Dagli abissi dell’Inferno al “morto che parla”: il meglio dell’horror con Totò

Ogn’anno, il due novembre, c’è l’usanza per i defunti andare al Cimitero…“. Così comincia una celebre lirica di Totò, che tutti noi ricordiamo e facciamo nostra quando arriva la Festa dei Morti. Questo giorno, però, può essere anche un’occasione importante per riscoprire i modi in cui il grande comico napoletano era in grado di ironizzare sulla morte e sull’oltretomba: in altre parole, gli horror con Totò.

Il Principe della Risata era difatti un attore straordinariamente versatile, in grado di interpretare ruoli diversissimi e complessi. La sua bravura non poteva ridursi a pellicole comiche. Ecco a voi tre film con Totò che sembrano fatti apposta per trascorrere una piacevole serata “horror” in compagnia: tutti con la giusta dose di spavento, suspense… e ovviamente di immancabili risate!

Non possiamo non partire da uno dei film più famosi del comico napoletano: “47 morto che parla”. Qui Totò si cala nei panni del barone Antonio Peletti, un insopportabile tiranno avaro fino al midollo. Peletti si ostina a tenere per sé le ricchezze di famiglia, compresa quella parte che, secondo il testamento del padre, spetterebbe al Comune. Insomma, un personaggio così viene da spedirlo dritto all’Inferno… ed è proprio lì che si ritroverà, in un certo senso, il nostro barone.

Alcuni amministratori comunali escogitano uno stratagemma: addormentare Antonio Peletti e farlo risvegliare in un Inferno dantesco di tutto rispetto. Il barone a questo punto crederà di essere morto, e di essere condannato a causa della sua avarizia. Il piano sembra perfetto, ma gli intoppi sono dietro l’angolo. Tra presunti spiriti guida e dispetti malriusciti, c’è il rischio che ci scappi davvero “il morto”…

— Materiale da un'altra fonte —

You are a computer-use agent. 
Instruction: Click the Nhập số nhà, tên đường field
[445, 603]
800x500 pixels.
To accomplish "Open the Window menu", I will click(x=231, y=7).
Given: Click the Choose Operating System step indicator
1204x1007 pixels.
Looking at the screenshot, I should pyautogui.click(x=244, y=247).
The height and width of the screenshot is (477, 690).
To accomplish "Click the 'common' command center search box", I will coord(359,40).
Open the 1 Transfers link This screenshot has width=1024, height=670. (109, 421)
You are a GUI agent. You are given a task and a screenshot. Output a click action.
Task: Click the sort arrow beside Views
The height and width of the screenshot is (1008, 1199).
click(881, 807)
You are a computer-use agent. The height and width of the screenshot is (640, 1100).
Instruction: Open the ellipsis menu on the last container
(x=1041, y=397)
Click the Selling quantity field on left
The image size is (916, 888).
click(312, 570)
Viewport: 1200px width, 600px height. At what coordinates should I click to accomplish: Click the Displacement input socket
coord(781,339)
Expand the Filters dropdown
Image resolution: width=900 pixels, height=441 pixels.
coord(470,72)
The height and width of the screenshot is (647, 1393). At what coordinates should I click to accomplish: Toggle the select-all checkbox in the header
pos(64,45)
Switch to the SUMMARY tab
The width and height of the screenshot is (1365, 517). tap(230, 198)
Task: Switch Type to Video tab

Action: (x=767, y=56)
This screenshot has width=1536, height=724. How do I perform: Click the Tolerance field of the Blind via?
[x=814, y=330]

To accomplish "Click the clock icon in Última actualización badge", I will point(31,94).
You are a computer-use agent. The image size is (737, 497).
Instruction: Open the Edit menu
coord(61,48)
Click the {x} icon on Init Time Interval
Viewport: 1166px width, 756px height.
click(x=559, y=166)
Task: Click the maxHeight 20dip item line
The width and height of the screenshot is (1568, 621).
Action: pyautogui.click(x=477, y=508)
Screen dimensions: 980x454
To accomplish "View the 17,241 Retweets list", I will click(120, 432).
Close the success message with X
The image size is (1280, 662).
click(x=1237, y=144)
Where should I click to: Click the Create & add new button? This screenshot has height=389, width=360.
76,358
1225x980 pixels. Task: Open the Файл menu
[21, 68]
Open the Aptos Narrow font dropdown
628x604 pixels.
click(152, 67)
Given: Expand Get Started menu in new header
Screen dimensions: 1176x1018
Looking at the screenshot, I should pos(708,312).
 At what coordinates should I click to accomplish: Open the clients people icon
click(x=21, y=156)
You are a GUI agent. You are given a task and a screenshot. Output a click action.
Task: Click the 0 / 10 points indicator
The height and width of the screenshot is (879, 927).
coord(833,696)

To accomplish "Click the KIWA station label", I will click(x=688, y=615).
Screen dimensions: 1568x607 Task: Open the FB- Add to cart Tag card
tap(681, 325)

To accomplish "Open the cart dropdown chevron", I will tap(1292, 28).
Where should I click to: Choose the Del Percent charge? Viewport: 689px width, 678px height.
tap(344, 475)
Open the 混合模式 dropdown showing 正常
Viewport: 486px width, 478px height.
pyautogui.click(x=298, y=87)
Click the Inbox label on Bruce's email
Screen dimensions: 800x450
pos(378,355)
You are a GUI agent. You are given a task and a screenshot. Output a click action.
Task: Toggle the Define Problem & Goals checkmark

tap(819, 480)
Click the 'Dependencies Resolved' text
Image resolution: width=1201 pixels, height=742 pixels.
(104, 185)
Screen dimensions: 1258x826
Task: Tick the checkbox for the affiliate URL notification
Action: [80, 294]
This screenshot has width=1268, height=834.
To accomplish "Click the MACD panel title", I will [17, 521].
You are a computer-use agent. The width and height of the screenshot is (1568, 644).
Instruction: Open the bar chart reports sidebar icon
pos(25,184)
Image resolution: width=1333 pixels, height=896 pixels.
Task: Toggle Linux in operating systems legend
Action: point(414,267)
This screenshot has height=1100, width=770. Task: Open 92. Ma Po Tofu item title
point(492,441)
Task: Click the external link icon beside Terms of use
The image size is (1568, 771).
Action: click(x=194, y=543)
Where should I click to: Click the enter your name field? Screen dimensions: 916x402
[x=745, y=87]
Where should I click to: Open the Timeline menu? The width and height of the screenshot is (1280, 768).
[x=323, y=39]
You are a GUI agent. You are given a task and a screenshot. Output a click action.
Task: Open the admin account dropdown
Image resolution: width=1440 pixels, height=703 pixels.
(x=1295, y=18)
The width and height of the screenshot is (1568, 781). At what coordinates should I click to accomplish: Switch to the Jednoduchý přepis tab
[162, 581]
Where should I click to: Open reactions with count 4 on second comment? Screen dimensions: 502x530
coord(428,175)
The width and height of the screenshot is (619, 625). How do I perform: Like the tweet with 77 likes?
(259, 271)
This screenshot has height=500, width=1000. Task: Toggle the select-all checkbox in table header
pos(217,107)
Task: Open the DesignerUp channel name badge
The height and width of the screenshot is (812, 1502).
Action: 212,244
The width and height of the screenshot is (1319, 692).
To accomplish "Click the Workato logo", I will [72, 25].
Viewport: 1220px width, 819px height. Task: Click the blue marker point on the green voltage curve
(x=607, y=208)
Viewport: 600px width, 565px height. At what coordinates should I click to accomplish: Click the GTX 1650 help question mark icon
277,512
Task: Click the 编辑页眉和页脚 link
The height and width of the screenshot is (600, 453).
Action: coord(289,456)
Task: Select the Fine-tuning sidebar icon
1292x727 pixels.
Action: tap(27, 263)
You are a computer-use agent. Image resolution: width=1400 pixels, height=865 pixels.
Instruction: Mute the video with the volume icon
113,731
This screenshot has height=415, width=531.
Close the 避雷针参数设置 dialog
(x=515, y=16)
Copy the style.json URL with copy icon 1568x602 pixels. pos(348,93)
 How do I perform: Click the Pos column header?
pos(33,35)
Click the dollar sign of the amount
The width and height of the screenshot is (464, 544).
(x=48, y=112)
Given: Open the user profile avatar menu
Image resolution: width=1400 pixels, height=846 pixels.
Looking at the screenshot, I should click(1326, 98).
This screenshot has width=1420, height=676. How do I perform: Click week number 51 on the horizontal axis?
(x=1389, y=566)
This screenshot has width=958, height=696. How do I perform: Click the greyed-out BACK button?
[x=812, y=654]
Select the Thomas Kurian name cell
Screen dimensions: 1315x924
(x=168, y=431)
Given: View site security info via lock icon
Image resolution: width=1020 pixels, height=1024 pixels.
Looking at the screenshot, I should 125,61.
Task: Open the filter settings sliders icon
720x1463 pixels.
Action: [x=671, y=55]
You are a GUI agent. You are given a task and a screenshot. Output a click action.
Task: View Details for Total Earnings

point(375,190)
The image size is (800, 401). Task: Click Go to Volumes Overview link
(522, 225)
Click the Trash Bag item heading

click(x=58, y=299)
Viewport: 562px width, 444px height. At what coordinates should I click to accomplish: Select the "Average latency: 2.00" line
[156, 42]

E a proposito di trame dantesche, gli amanti della letteratura non possono perdersi un altro piccolo capolavoro scritto da uno dei maestri dell’horror italiano: Lucio Fulci. Stiamo parlando di “Totò all’Inferno”. Il film vede il Principe della Risata nei panni di Antonio Marchi, un disoccupato depresso che tenta ripetutamente il suicidio fino a riuscire nel suo intento.

La sua anima viene naturalmente reclamata all’Inferno, ed è qui che Antonio Marchi dovrà tenere gli occhi aperti. Uno dei suoi primi incontri sarà con l’anima di Cleopatra, che lo crede la reincarnazione del suo amato Marcantonio. Ma ai diavoli queste attenzioni non sfuggono, e si prospetta già una triste sorte per il nostro protagonista… riuscirà Antonio Marchi a difendersi dalle accuse dei padroni dell’Inferno, e a dimostrare che in vita è stato niente più che un “povero diavolo”?

Infine, per chi desidera un po’ di suspense, nella serie “horror con Totò” non può mancare il giallo “Totò Diabolicus”. È in questo film che il Principe della Risata dimostra pienamente il suo genio, interpretando ben sei personaggi diversi: i fratelli di Torrealta. La storia si apre con il ritrovamento di uno di loro, il marchese Galeazzo, brutalmente assassinato in casa sua. L’assassino non ha nome né volto, ma porta una firma: Diabolicus.

I sospetti della polizia ricadono subito sugli altri fratelli, che vengono interrogati uno a uno. Tra una baronessa ossessionata dall’eterna giovinezza e un chirurgo con modi da macellaio, sembra ci siano buone ragioni per sospettare praticamente di tutti. Le indagini sono più faticose del previsto, e i poliziotti fremono per arrivare alla soluzione… prima che Diabolicus colpisca ancora.

Insomma, una serata horror con Totò è un’ottima occasione per riscoprire una serie di capolavori immortali. I suoi film mostrano in modo lampante fragilità e inganni, vizi e virtù dell’animo umano. Il tutto con una buona dose di sana paura e di risate, due elementi fondamentali della nostra esistenza.